Steane returned to the album in Gramophone in January 1998, reviewing a compilation CD which coupled von Stade's Shéhérazade with her later recordings of Berlioz's Les nuits d'été and Claude Debussy's La damoiselle élue. He had become fond of von Stade's singing, he wrote, because she "brought to everything, but especially the French repertoire, a personal touch which was partly a matter of timbre, partly of style, partly a fusion of both, evoking a kind of affectionate sadness, exactly the mood for 'L'indifférent'". There was no denying that when she sang a passage that was particularly high or particularly loud, her voice no longer sounded as fresh as it had done in her youth.
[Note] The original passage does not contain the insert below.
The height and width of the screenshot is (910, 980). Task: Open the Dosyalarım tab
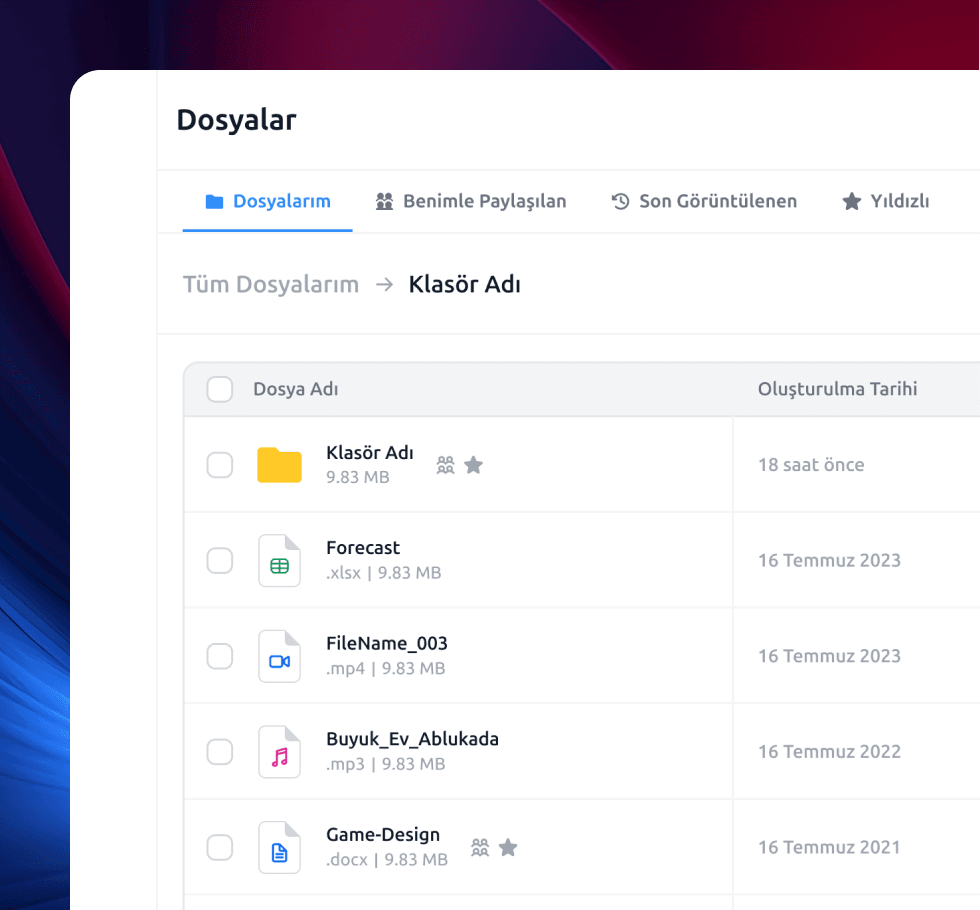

But for the most part, her Shéhérazade was fine, exemplified in "L'indifférent" by "the caress (an exquisitely gentle portamento) in the 'séduisante' and the forlornly wistful invitation 'Entre'".

Patrick O'Connor reviewed the album in Gramophone in June 2004 in a survey of the Shéhérazade discography. "Von Stade", he wrote, "sounds almost too nice and friendly, like Cherubino embarking on a prank."

David Shengold mentioned the album in Opera News in December 2016 when reviewing a box set of von Stade's Columbia recordings in which it had been included. "The capable all-Ravel recording", he wrote, "... generically led by Ozawa, offers a superb 'Kaddisch'."

===Accolade===
The album was nominated for a Grammy award for the best classical solo vocal performance of 1981.

==CD track listing==
Maurice Ravel (1875–1937)

Shéhérazade (1903), with texts by Tristan Klingsor (1874–1966)
- 1 (9:29) "Asie"
- 2 (2:57) "La flûte enchantée"
- 3 (3:37) "L'indifférent"
Cinq mélodies populaires grecques (1904–1906), with traditional texts translated by Michel-Dimitri Calvocoressi (1877–1944)
- 4 (1:40) No. 1: "Chanson de la mariée"
- 5 (0:58) No. 5: "Tout gai!"
Deux mélodies hébraïques (1914), with traditional texts
- 6 (4:38) "Kaddisch"
- 7 (1:46) "L'énigme éternelle"
Chansons madécasses (1925–1926), with texts by Évariste Desiré de Forges, vicomte de Parny (1753–1814)
- 8 (5:51) "Nahandove, ô belle Nahandove"
- 9 (4:43) "Aoua! Méfiez-vous des blancs"
- 10 (4:16) "Il est doux de se coucher"

==Personnel==
===Musical===
- Frederica von Stade (b. 1945), mezzo-soprano
- Boston Symphony Orchestra, (tracks 1–7)
- Seiji Ozawa (b. 1935), conductor (tracks 1–7)
- Doriot Anthony Dwyer (b. 1922), flute (tracks 8–10)
- Jules Eskin (1931–2016), cello (tracks 8–10)
- Martin Katz (b. 1944), piano (tracks 8–10)

===Other===
- Paul Walter Myers (1932–2015), producer
- Budd Graham, engineer
- Martin Greenblatt, engineer
- Milton Cherin, engineer

==Release history==
In February 1981, Columbia released the album on LP (catalogue numbers M-36665 in Britain, IM-36665 in the US), with sleeve notes by Arbie Orenstein, Alain Feron (in French) and Uwe Kraemer (in German), and an insert with texts and translations. The album was also issued on cassette (catalogue numbers 40-36665 in Britain, HMT-36665 in the US).

Although excerpts from the album were made available on compilation CDs, it was not released in its entirety on CD until 2016, when it appeared (in a miniature replica of its original LP sleeve) with a 52-page booklet in Sony's 18-CD collection Frederica von Stade: The Complete Columbia Recital Albums (catalogue number 88875183412).

==Sequel==
The album was followed by a second album of French art songs performed by von Stade, the Boston Symphony Orchestra and Seiji Ozawa: Nuits d'été & La damoiselle élue, a 1984 release featuring works by Hector Berlioz and Claude Debussy.